The Completeness of the Incomplete ®
Angelo was inspired by the way President Daisaku Ikeda describes “The completeness of the Incomplete” using Leonardo’s profile as follows:
“Leonardo's dream that human beings would someday fly like birds is well known, but I think we can say that his own spirit soared in creative flight throughout his life.
Leonardo wrote: "You will so exert yourself in youth"; "Iron rusts from disuse; stagnant water loses its purity and in cold weather becomes frozen; even so does inaction sap the vigor of the mind"; "Death rather than weariness"; "No labor suffices to tire me." He was a person of extraordinary energy and perseverance.
While painting "The Last Supper," Leonardo would sometimes work from dawn to midnight without stopping to eat or drink.
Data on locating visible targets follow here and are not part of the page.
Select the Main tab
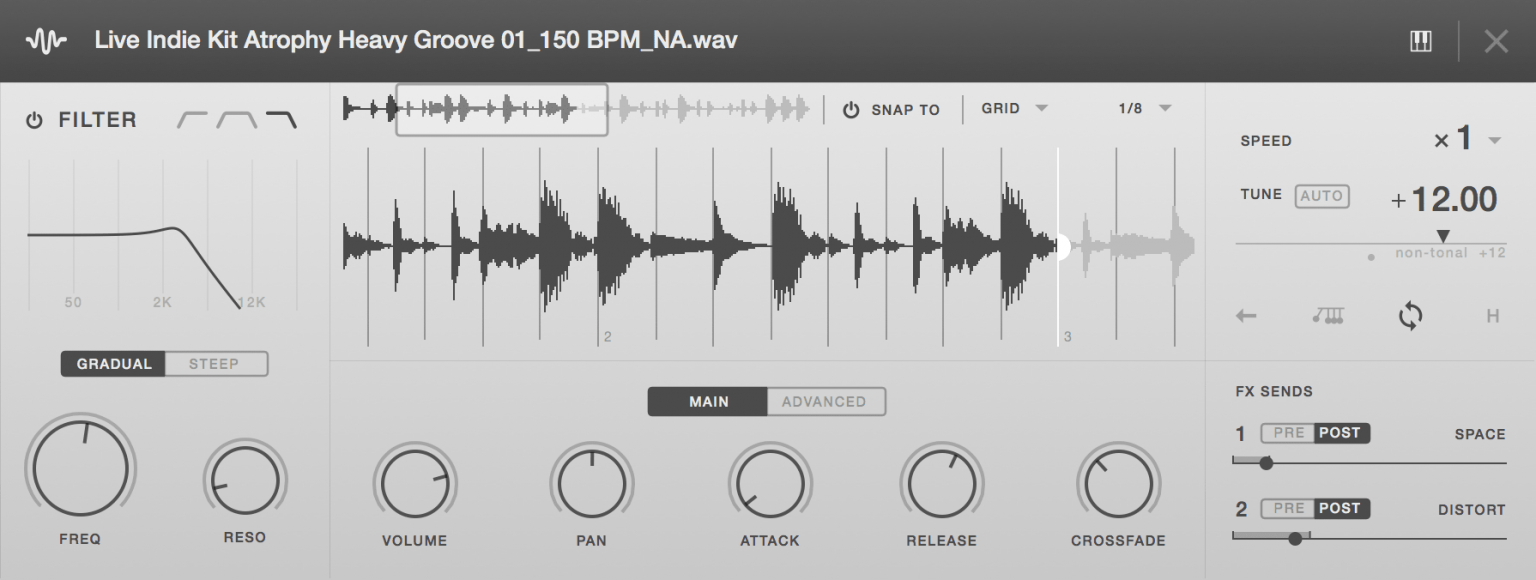 pos(708,402)
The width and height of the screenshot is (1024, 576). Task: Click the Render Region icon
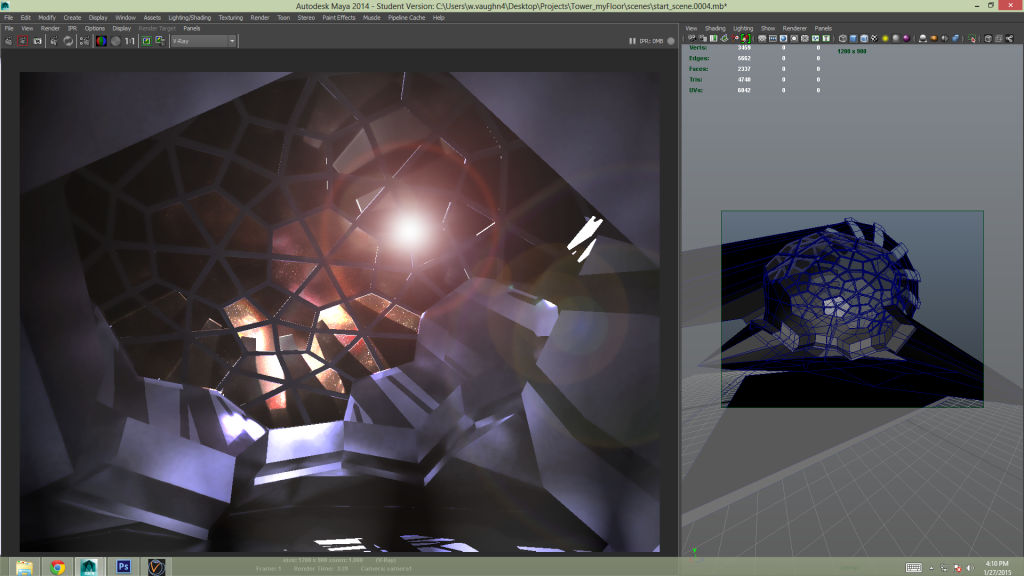(x=22, y=41)
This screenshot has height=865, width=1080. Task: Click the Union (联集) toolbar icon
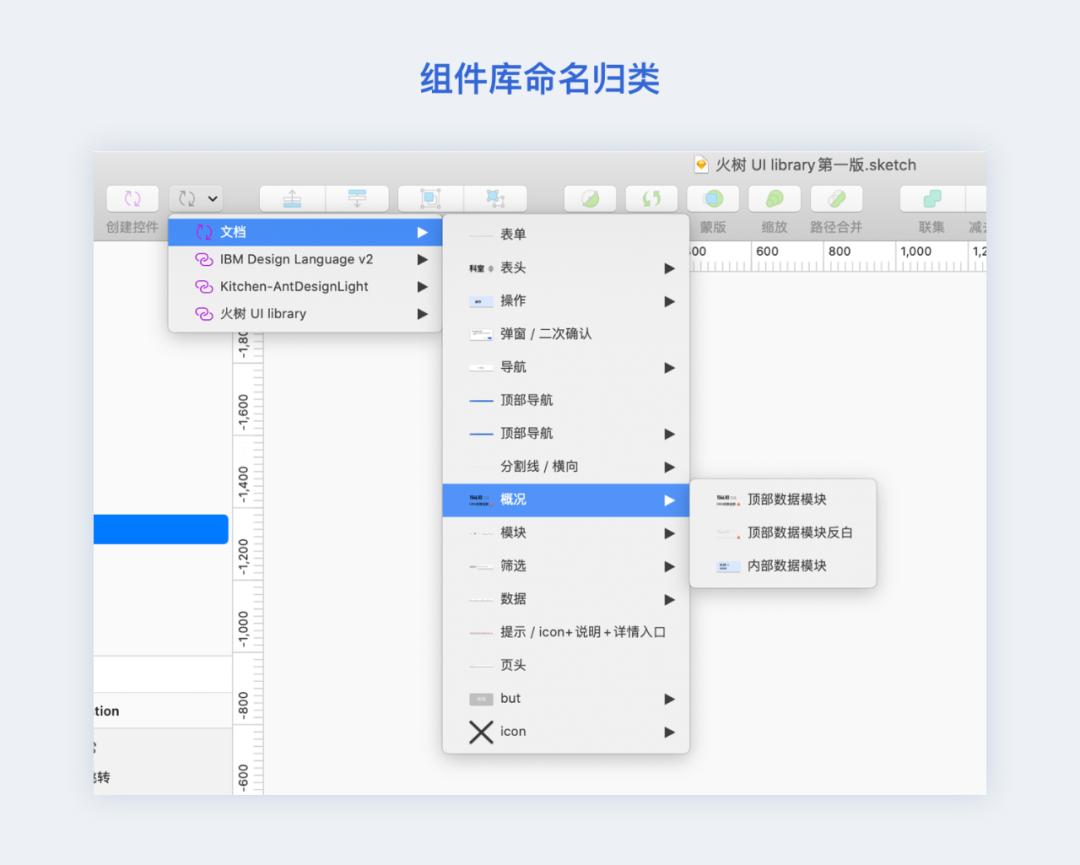click(x=932, y=199)
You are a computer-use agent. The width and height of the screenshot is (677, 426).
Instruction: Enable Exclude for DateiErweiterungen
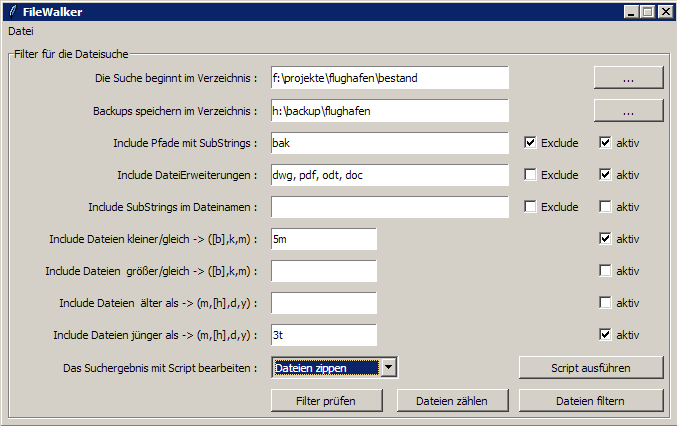530,174
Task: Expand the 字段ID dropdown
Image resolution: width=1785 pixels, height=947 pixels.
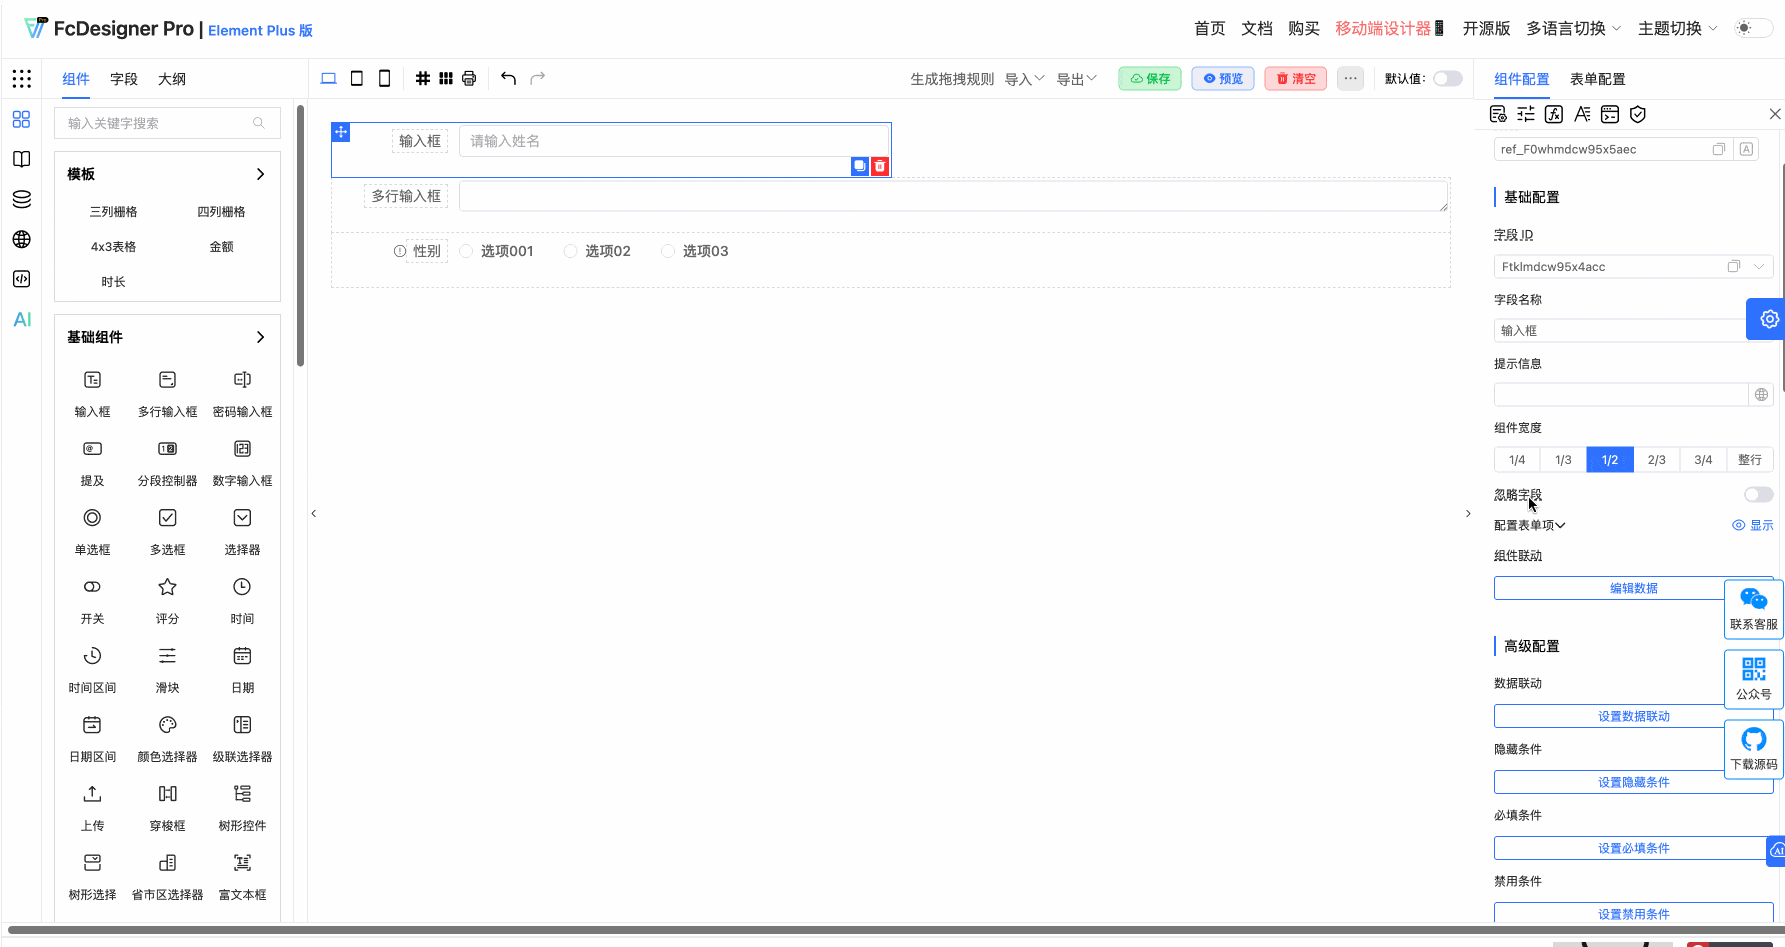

Then for three or four days he would not touch the painting, pacing the floor, utterly lost in thought. In spite of this amazing concentration, this all-consuming devotion to the act of creation, Leonardo completed relatively few of his works. Most of his paintings, though painstakingly planned and sketched, remain incomplete.
A multitalented genius, Leonardo in addition to painting set his hand to sculpture, mechanical inventions, military weapons and civil engineering, displaying his amazing versatility and breadth of interest. But as his flying machine, which stayed a dream, symbolizes, most of his work remained in the stage of ideas and plans and was never realized. Interestingly, that did not disturb Leonardo. He did not look upon these incomplete creations as failures or sources of frustration; without attachment, he moved on to the next project.
Things that may have seemed incomplete to others were perhaps for him finished in a sense, and in fact may have had a synergism as the completeness of the incomplete. Unless this were true, it would be very difficult to reconcile Leonardo's passion for creation with the enormous number of his uncompleted works. The completeness of the incomplete is, at the same time, the incompleteness of completeness.
The spirit of the Renaissance is often described as being of the whole, of totality, of the universal. Leonardo, too, no doubt perceived a world of infinite creativity, a totality and universalism that we might call the life of the cosmos--an all-embracing realm that Jaspers refers to when he says, "He [Leonardo] considered his work as a totality and held that everything he did must be subordinated to that totality."
Leonardo's creativity--whether it be in painting or sculpture, invention, architecture or engineering--was a process in which he called freely upon his monumental talent to incorporate the world of totality, of the universal, into the particular. It was, in other words, a process of making the invisible world visible. As a result, no matter how perfect a masterpiece he created, it could not avoid the fate of being incomplete, as long as it remained an event on the plane of the particular. We are not meant to rest peacefully on that plane; our destiny is to remain in continuous flight, ever moving forward to the next creation, constantly looking for new completeness.
The last words of Shakyamuni Buddha were "All phenomena are fleeting.... “.
These words express life's deepest truth. From the completeness of the incomplete to the incompleteness of completeness--the synergy of these two perspectives is the dynamic activity of life's infinite creativity, the dynamism of existence.